Immersive shopping is proving to have experiential impact for consumers, and revenue impact for brands. Related to – but separate from – AR advertising, this is when AR is used as a tool to visualize and contextualize products to engender more informed consumer purchases.
This is a subset of AR that we call camera commerce. It comes in a few flavors, including visualizing products on “spaces and faces.” It also includes visual search – pointing one’s smartphone camera at a given product to get informational, identifying, or transactional overlays.
In each case, AR brings additional context and confidence to product purchases. And this value has been elevated during a pandemic, as AR brings back some of the product dimension and tactile detail that’s been taken away from consumers during retail lockdowns.

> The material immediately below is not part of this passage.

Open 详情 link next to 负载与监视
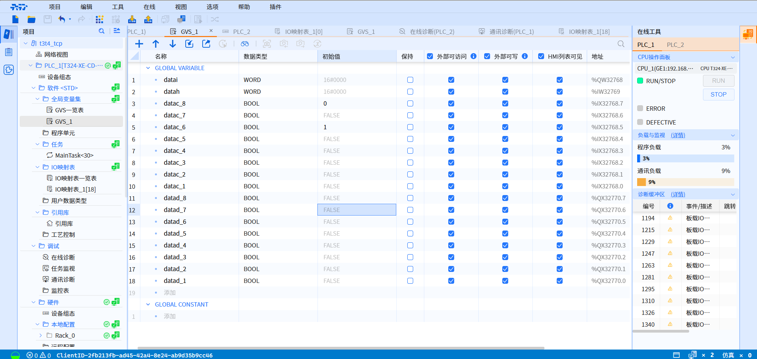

Synthesizing these factors, ARtillery Intelligence recently produced a report to dive into the drivers and dynamics of camera commerce. How is the field shaping up? Who’s doing what? And how big is the market opportunity? We’ve excerpted the report below for AR Insider readers.
Search What you See
After looking at Google’s “search what you see” play (Google Lens) last week, what other players are innovating? Is there room for specialty players in business verticals, or in horizontal use cases like shopping? If so, a clear candidate is increasingly becoming evident: Pinterest.
To set the stage on Pinterest’s overall positioning, AR is one of many initiatives as it continues to enjoy notable growth and Wall Street performance. This was seen in its Q4 2020 earnings where it achieved 76 percent year-over-year revenue growth, partly riding the Covid-era eCommerce wave.
The number of advertisers on Pinterest meanwhile grew 6x while product searches grew 20x and active users grew 37 percent to 459 million. This includes its flagship pins and boards for sharing visual media like food and fashion, which is the foundation for its AR opportunity.
Specifically, Pinterest Lens is its visual search feature that lets users point their phones at items to identify them. Last year, it extended its “Shoppable Pins” functionality to Lens so that visual search could seamlessly lead into transactions. This fits directly into Pinterest’s broader ethos.
“We see shopping as this bridge between the two halves of our mission, inspiration and action,” Pinterest CEO Ben Silbermann said during the company’s Q4 earnings call. “For pinners, we’ve made progress by expanding the number of surfaces to let them shop.”
Going deeper on Pinterest Lens, it recognizes 2.5 billion products, and its engagement continues to grow. To achieve this, Pinterest utilizes the visual product database it’s developed over years of user-pinning behavior. This serves as a sort of AI training set for visual object recognition.
If this sounds familiar, it’s similar to how Google Lens works. As noted last week, Google is positioned well for visual search because it has served for 20+ years as the world’s search engine, including images. Pinterest can’t rival that breadth of images….but maybe it doesn’t need to.
In other words, Pinterest’s visual database is strong where it needs to be: shoppable products. This is narrower than Google’s “all the world’s information” mission, but it aligns with monetization. That could induct Pinterest into the small club of revenue-generating AR players.
In that way, visual search supports Pinterest’s road map to increase ad inventory by making the physical world “pinnable.” That’s particularly true in Pinterest-strong verticals like fashion, home goods, and food, where these products surround us and can trigger shoppable engagement.
Pinterest is likely closer to that point than anyone else, given its established use case for product-based image search. This means that the leap to AR isn’t a big one. Camera commerce in the above product categories is a natural extension to everything Pinterest has already built.
The remaining question is how visual search will gain traction with a broader base of mainstream consumers. Is holding up your phone easier than typing or speaking a search query? It depends on the search subject, as holding your phone up to a lamp is more effective than describing it.
But visual search isn’t culturally mainstream yet, and it requires a behavioral shift that’s physical in nature (holding up a phone). History has taught us that this is a difficult and slow-moving process. And it will only apply in situations where the subject is in view/proximity, versus recalled.
Visual search will continue to gain traction as a feedback loop reinforces its value and reliability. This will be accelerated by camera-native Gen Z as they gain purchasing power. Whether by Pinterest, Google, or Snap, visual search has strong potential as a camera-commerce format.